## Problem details
Copy nothing but the line with "At what coordinates" and the lines that follow it to the end of the entries below, and keep the pictures out.

(Screenshot grounding data)
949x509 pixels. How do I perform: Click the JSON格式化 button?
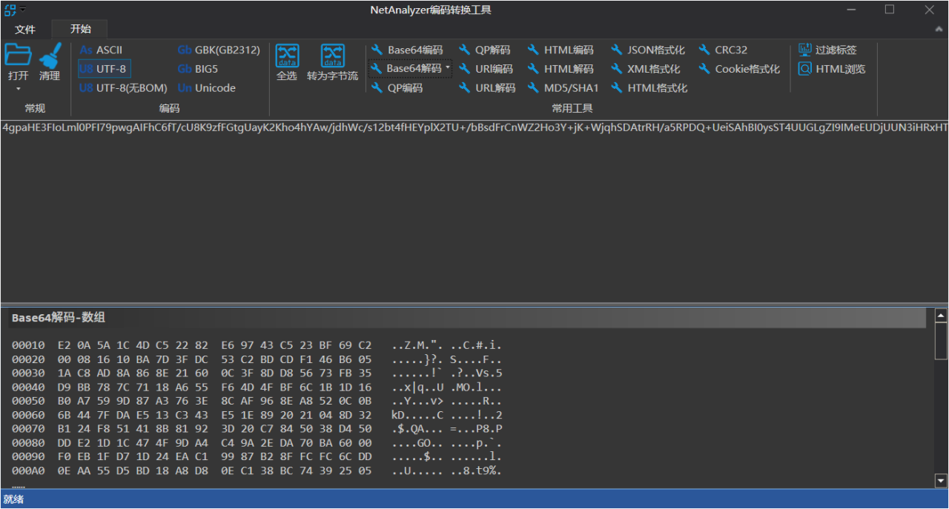pos(647,50)
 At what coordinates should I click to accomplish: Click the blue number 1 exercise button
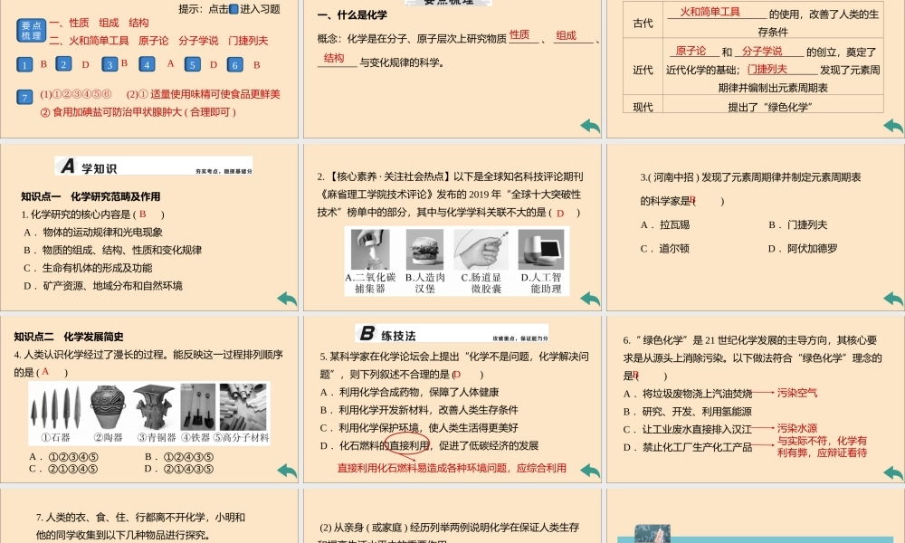point(25,65)
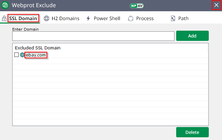Click the NPAV logo badge
This screenshot has height=140, width=222.
(x=136, y=5)
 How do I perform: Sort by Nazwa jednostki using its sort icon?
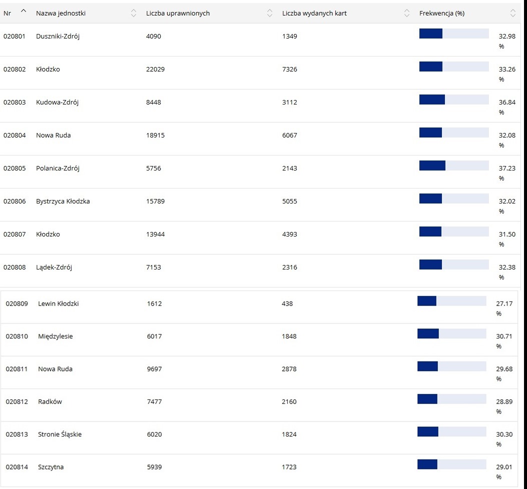pyautogui.click(x=133, y=14)
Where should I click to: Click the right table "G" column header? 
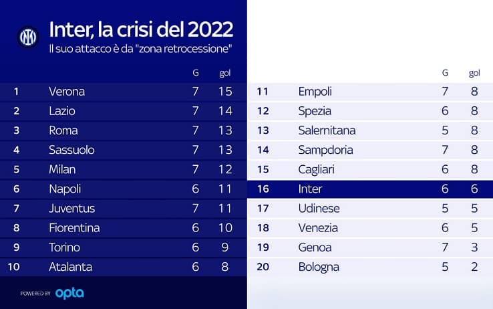click(445, 73)
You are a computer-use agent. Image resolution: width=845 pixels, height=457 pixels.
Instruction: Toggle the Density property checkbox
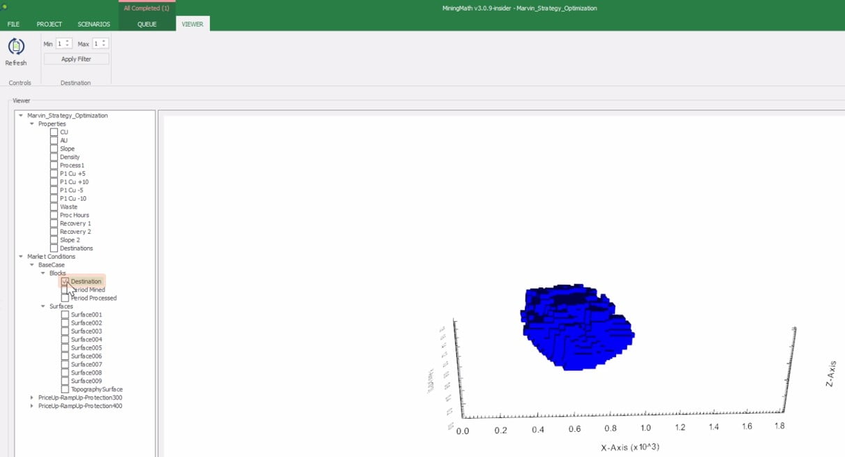pyautogui.click(x=54, y=157)
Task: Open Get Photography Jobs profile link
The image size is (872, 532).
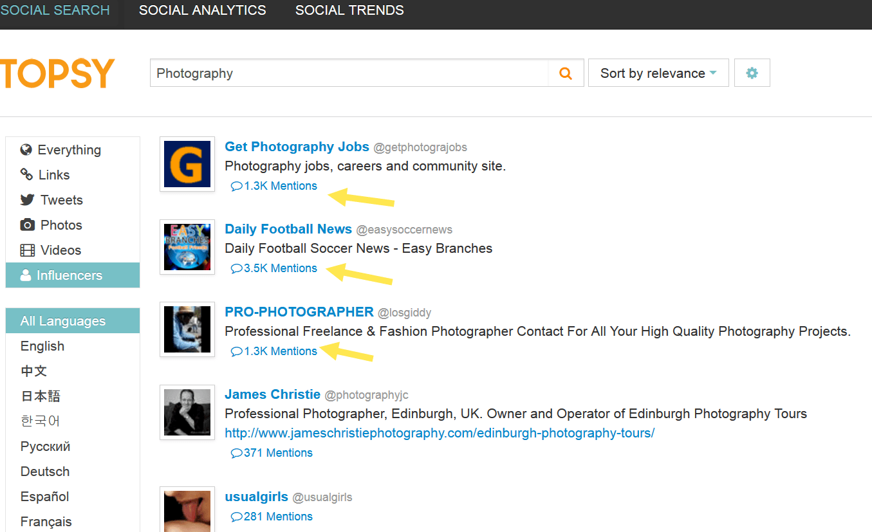Action: pos(297,147)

## Response to this task
 At what coordinates should I click to accomplish: Click the blue number 1 exercise button
point(25,65)
Click the NPAV logo badge
This screenshot has height=140, width=222.
(x=136, y=5)
 How do I perform: Sort by Nazwa jednostki using its sort icon?
pyautogui.click(x=133, y=14)
Where should I click to: Click the right table "G" column header? 
click(445, 73)
You are a computer-use agent. Image resolution: width=845 pixels, height=457 pixels.
Instruction: Toggle the Density property checkbox
pyautogui.click(x=54, y=157)
Task: Open Get Photography Jobs profile link
The image size is (872, 532).
Action: pos(297,147)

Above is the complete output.